As TESSA chairman, Lisius co-developed the DFW Tornado Scenario with National Weather Service Ft. Worth meteorologists Alan Moller, Gary Woodall, and Bill Bunting in 2000. Later, North Central Texas Council of Governments (NCTCOG) analyst Scott Rae created detailed versions of the scenario titled, Tornado Damage Risk Assessment. Their objective was to create scientific scenarios in which major tornadoes tracked through the Dallas-Ft. Worth Metroplex in order to be better prepared for those potentially catastrophic events.

On March 7, 2026, TESSA hosted its National Storm Conference at the University of Texas at Arlington (UTA). The UTA Office of Emergency Management co-hosted the event. Lisius delivered a presentation titled, "Guardians of The Universe" which revisited the DFW Tornado Scenario created in tandem with NCTCOG's Scott Rae.

Lisius published a book in 2014 titled, "The Ultimate Severe Weather Safety Guide." In the book, he states his purpose for writing it is to share what he has learned as a storm chaser to help others stay safe when severe weather threatens. Chapters include safety tips for tornadoes, lightning, hurricanes and flash flooding. Regarding the book, Lisius said, "I figured out long ago that tornadoes, hurricanes, blizzards and other storms are very survivable if these rules are followed. I wanted desperately to help other people, so I wrote this book with my guidelines. But, the book by itself cannot save lives. People who read it actually have to adhere to the rules."

In an attempt to demonstrate the danger of flying debris in a tornado, Lisius took some common household objects to the Debris Impact Facility at Texas Tech University in Lubbock to be launched by their pneumatic cannon in 2019. One object, a small handheld camera, became the fastest projectile to be tested at the facility reaching a speed of 264 mph.

== Quotes ==
"It all starts in the mind. I see images or a movie of the final product there. I gather the tools and make it happen."

"I find truth and purpose in nature.
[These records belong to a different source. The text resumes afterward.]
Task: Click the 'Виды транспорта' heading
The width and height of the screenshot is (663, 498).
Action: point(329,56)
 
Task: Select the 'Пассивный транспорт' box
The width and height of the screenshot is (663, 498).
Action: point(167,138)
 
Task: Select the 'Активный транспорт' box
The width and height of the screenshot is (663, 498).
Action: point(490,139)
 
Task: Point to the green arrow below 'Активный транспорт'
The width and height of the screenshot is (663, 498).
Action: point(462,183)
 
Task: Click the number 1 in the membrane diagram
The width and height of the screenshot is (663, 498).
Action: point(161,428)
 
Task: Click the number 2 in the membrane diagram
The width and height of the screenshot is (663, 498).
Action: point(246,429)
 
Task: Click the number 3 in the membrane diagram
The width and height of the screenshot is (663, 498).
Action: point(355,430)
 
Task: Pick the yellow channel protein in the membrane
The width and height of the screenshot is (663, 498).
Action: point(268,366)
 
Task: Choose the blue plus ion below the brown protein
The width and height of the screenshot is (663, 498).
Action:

Being around it, and enveloped by it as often as possible, is important to me."

“Storms offer us a glimpse of what our world once was, and inspires us to protect and preserve what remains.”

“To do what I do, I have to not only be a skilled cinematographer, but I have to understand how to operate in and around storms safely."

==Filmography==
In 1995, Lisius directed "StormWatch," a training video for the National Weather Service used nationwide to train storm spotter groups. Lisius co-produced the video with meteorologists Gary Woodall and Alan Moller. It was produced by the Texas Severe Storms Association with support from the Meadows Foundation of Dallas, Texas.
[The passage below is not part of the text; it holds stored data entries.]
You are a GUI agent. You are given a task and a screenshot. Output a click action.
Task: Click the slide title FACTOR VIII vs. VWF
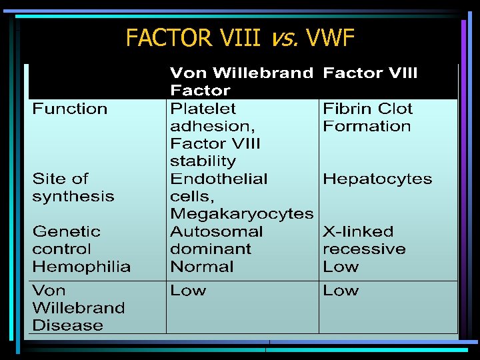pos(239,38)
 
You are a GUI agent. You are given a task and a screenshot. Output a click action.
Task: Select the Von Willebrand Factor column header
pos(241,81)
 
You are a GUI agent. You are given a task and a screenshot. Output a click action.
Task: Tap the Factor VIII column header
pos(370,73)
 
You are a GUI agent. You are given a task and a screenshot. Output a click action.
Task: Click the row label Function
pos(70,109)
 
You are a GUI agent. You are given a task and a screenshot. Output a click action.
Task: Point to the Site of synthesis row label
pos(73,187)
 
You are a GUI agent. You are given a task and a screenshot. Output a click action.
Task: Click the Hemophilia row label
pos(81,267)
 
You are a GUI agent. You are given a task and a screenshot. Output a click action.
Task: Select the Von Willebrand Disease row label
pos(78,308)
In 1996, Lisius wrote and directed "The Chasers of Tornado Alley," an early documentary film about storm chasing.

In 2018, Lisius shot a short film titled, "Prairie Wind" with a 16K video camera system he custom-built.

In 2024, Lisius wrote and directed "The Chasers of Tornado Alley: Touching the Sky," a sequel to the 1996 documentary about storm chasing. The film was shot on 4K and 16K video, and on Super 35mm motion picture film.
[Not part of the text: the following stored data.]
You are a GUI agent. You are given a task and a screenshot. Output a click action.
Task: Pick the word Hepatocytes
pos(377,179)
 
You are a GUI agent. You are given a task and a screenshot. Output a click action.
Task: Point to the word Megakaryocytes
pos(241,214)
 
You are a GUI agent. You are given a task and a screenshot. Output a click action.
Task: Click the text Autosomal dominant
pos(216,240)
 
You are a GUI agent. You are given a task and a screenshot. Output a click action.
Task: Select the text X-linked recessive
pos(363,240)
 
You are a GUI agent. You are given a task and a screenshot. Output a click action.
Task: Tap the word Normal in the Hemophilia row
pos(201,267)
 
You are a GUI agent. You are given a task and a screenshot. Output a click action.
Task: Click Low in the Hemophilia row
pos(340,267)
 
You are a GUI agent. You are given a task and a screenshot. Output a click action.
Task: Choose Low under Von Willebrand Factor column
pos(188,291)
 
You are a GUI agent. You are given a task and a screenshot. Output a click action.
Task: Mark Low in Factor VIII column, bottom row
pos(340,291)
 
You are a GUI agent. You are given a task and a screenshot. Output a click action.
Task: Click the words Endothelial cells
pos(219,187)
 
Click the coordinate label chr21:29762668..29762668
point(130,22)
==Notable storm intercepts==
- June 8, 1995 Pampa - Hoover, Texas tornadoes, F4-F5.
- May 30, 1998 Spencer, South Dakota Tornado, F4.
- Hurricane Katrina (Category 5) Mississippi - Louisiana coastal landfall, August 29, 1995.
- Hurricane Harvey, Southeast Texas, August 2017. Lisius' aerial footage of Hurricane Harvey appears in his short film, "Buffalo Bayou Rising," an official selection by the 2017 Flying Robot International Film Festival.